We'll initialize the damage field to be zero everywhere and we'll advect in zero damage from upstream.
damage_model = icepack.models.DamageTransport()
damage_solver = icepack.solvers.DamageSolver(damage_model)
Δ = firedrake.FunctionSpace(mesh, "DG", 1)
D = firedrake.Function(Δ)
Next, we'll run a new simulation that includes interleaved updates for ice thickness and velocity, just like before, but also an update for the damage field according to the transport law we wrote down above. The simulation will go for long enough to propagate the damage field through an entire residence time of the ice shelf.
There are a few new things about this simulation loop compared to what we showed above. First, the diagnostic solve procedure now takes the damage field as a keyword argument in addition to the other fields we've already seen. We then have to calculate the strain rate and membrane stress tensors, since these are the sources of damage. Finally, there's another update for the damage field.
We're also explicitly telling the form compiler what quadrature dgree to use when we calculate the membrane stress tensor. Firedrake defaults to a large number of quadrature points in order to evaluate that integral as exactly as it can. But it will also throw a warning if an expression is so complicated that it requires too many quadrature points. Passing the degree explicitly silences the warning and makes the code run faster without much accuracy loss.
from icepack.models.viscosity import membrane_stress
degree = D.ufl_element().degree() + 2 * ε.ufl_element().degree()
params = {
"form_compiler_parameters": {
"quadrature_degree": degree
}
}
ε = firedrake.Function(S)
M = firedrake.Function(S)
for step in tqdm.trange(num_timesteps):
h = flow_solver.prognostic_solve(
dt,
thickness=h,
velocity=u,
accumulation=a,
thickness_inflow=h0,
)
u = flow_solver.diagnostic_solve(
velocity=u,
thickness=h,
fluidity=A,
damage=D,
)
ε.project(sym(grad(u)))
expr = (1 - D) * membrane_stress(strain_rate=ε, fluidity=A)
M.project(expr, **params)
D = damage_solver.solve(
dt,
damage=D,
velocity=u,
strain_rate=ε,
membrane_stress=M,
damage_inflow=firedrake.Constant(0.0),
)
To use the damage model, you (the user) have to add some code to calculate the strain rate and membrane stress tensors. This is a general feature of icepack: we'll implement the solvers and you provide the forcing terms. This approach does involve some extra work on your part. But we've found that giving users this level of control over feedbacks between different processes is essential.

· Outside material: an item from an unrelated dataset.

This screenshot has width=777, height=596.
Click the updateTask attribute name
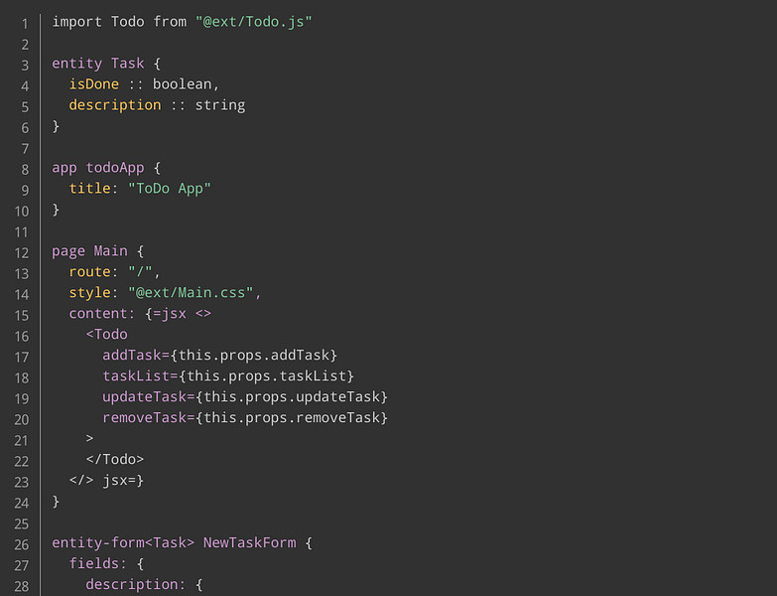point(144,396)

Finally we'll plot the result. When we plotted the strain rate before, we found elevated values between the ice streams. While there is a band of high ice damage in between the the two streams on the left, the other two margins show relatively little damage at all despite strain rates that are lower but not significantly so. We see this feature in the solution occurs because the source terms in the damage model are only activated once the stress exceeds a certain threshold.
fig, axes = icepack.plot.subplots()
colors = firedrake.tripcolor(D, axes=axes)
fig.colorbar(colors, orientation="horizontal");
If you want to experiment with this problem further, you can try:
- changing the parameters of the damage model, such as the critical stress at which damage grows; see
DamageTransport.__init__
for a full list and the default values - changing the inflow velocities of each ice stream; the larger the speed contrasts between neighboring streams, the greater the damage between them
- adding an ice rise to the domain to see how shear around this obstacle affects damage.
Damage mechanics is one of many things you might want to simulate in order to accurately capture the physics of glacier flow. In later demos, we'll show how to incorporate heat transfer. We could also include models describing things like the buoyant plume of meltwater in the top layer of ocean underneath the ice shelf, or the densification of firn on the ice surface. The details are different in each case, but the essential procedure is the same: first decide how the addition of a new field will affect the flow, and then decide how this field will evolve in time. We used the continuum damage formulation of Albrecht and Levermann, but there are many other models we could have chosen.